2) It is well known that both Russia and Brazil are currently in economic crisis and their respective currencies have fallen very sharply against the Euro, Pound and Dollar over the past couple of years, largely due to falls in oil prices but also due to low pirces for raw commodities in general, on which their revenues depend

3) Internal politics in Brazil have been chaotic because of their economic crisis and currency collapse.

4) There are also geopolitical factors. Russia is subject to economic sanctions from the EU and other countries over the dispute in Ukraine.

5) Another important piece of evidence is that 3 of the 6 countries, Russia, Brazil and Turkey are nations with relatively high barriers to free trade. This fact is given on the websites of the EU and other international organisations such as the World Economic Forum.

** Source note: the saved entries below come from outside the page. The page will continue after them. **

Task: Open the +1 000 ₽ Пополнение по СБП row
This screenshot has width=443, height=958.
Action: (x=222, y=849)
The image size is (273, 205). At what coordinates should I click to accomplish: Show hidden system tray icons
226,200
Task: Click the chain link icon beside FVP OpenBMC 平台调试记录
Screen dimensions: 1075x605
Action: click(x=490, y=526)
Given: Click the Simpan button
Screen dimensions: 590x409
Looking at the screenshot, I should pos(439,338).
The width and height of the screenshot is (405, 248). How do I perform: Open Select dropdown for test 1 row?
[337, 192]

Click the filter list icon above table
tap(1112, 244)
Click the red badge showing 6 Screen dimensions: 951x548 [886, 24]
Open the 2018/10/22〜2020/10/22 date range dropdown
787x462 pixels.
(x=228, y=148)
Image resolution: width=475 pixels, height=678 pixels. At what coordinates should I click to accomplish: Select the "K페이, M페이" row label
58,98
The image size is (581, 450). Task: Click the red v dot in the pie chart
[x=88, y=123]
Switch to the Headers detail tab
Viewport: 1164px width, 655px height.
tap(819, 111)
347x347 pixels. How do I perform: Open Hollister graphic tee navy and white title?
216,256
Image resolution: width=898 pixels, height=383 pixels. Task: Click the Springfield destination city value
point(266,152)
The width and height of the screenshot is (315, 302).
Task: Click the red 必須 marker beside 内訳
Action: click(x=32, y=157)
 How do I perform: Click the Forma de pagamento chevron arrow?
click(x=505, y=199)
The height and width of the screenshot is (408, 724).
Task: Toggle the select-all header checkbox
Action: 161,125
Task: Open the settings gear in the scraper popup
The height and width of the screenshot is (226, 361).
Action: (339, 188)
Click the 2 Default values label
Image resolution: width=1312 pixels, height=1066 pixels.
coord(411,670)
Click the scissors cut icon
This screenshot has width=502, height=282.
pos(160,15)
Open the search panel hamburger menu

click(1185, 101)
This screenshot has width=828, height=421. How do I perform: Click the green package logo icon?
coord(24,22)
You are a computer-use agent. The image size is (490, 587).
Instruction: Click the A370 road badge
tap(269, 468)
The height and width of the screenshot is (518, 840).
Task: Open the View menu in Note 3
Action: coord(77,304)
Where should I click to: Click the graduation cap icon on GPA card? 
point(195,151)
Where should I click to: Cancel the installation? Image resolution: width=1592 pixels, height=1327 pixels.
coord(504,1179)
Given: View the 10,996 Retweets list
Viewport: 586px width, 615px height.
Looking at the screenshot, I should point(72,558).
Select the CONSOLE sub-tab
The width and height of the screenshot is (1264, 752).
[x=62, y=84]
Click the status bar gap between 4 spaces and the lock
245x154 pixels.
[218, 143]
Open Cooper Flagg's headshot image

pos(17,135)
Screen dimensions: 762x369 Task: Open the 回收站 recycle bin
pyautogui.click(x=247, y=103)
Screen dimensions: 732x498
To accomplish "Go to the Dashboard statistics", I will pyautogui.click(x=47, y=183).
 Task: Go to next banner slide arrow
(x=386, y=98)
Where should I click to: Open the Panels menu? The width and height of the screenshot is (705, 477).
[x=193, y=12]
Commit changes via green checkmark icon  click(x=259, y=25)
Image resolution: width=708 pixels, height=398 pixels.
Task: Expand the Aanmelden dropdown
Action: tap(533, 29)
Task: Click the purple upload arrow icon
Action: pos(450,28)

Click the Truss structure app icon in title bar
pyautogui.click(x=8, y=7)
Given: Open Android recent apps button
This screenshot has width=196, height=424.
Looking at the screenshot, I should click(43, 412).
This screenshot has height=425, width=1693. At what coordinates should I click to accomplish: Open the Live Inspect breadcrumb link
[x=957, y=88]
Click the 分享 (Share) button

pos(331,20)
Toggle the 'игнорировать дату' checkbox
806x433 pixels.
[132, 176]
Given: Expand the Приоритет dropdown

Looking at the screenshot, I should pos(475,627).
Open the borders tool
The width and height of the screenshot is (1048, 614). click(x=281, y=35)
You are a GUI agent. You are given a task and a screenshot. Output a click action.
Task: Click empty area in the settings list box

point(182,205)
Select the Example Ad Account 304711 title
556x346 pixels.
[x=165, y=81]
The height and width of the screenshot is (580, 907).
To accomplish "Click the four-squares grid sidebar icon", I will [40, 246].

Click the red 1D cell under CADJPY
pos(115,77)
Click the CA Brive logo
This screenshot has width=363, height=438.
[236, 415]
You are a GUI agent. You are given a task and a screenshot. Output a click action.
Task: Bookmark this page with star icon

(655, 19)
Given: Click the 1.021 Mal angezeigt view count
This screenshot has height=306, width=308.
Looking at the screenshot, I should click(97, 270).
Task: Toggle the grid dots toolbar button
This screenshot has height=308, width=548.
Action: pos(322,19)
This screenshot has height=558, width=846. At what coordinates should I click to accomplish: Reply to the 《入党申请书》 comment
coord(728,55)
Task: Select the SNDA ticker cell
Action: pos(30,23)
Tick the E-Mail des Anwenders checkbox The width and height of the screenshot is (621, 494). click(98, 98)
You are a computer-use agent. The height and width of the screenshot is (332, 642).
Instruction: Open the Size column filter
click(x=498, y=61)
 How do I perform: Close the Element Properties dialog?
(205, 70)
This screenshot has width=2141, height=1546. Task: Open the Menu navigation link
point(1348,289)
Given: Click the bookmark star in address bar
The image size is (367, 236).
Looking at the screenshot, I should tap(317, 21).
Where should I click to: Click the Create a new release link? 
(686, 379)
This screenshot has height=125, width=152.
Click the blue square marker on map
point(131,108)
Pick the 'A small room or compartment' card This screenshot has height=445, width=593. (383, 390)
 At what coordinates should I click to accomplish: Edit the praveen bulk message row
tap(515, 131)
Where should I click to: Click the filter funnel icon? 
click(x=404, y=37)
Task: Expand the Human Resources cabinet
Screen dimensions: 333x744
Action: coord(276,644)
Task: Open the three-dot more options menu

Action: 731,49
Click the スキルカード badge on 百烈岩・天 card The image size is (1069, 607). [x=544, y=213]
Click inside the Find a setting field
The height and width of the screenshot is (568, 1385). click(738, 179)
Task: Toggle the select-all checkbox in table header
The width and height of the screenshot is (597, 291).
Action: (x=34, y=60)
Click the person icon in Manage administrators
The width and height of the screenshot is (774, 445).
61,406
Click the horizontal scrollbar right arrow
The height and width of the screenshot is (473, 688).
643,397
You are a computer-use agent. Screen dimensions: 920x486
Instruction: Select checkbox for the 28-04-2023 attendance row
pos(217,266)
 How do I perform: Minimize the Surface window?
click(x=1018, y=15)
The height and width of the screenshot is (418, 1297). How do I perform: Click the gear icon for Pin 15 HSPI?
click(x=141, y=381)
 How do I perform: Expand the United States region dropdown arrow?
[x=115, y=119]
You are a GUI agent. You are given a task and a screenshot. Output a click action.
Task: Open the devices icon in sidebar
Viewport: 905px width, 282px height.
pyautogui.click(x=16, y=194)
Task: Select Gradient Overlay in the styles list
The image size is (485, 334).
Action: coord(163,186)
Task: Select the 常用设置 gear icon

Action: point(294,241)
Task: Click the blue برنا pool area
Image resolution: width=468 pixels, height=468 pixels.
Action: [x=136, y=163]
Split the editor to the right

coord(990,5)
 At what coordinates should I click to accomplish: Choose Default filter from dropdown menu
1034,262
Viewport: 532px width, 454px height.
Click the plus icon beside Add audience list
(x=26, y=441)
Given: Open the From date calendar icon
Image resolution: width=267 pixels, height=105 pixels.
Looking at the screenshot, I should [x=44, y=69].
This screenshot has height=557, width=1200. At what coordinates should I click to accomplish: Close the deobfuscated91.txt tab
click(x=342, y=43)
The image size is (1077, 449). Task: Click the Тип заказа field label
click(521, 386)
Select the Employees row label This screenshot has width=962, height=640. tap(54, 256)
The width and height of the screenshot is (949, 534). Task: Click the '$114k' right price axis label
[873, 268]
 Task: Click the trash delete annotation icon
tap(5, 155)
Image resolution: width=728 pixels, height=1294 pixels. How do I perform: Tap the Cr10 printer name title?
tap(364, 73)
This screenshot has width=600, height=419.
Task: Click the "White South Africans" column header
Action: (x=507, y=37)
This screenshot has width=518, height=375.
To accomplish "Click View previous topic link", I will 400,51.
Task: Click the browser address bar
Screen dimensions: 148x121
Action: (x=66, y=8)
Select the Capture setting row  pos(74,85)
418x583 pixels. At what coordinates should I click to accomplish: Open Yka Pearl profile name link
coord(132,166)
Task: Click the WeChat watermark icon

6) The absence of China and India in the report is telling. EU trade with Indian and China have been booming in the last couple of decades.

Some examples from the EU Commission website show serious barriers for EU trade with Brazil and Russia in particular:

Brazil's import restrictions

“According to the European Commission's latest Reports on Potentially Trade Restrictive Measures, over the last two years, Brazil is among the countries that have resorted to the highest number of new potentially trade-restrictive measures.

The Brazilian market is relatively highly protected with an applied customs averaging tariff of 13.5%.”

“The EU therefore consistently encourages Brazil to reduce tariff and non-tariff barriers, and to foster a stable and more open regulatory environment for European investors and traders.”

“ is not clear how further progresses can be achieved in the Trade and Investment field.”

“Two years after the accession of Russia to the WTO, Russia is still not respecting all its WTO commitments ... it is not clear how further progresses can be achieved in the Trade and Investment field and in general with the New Agreement.”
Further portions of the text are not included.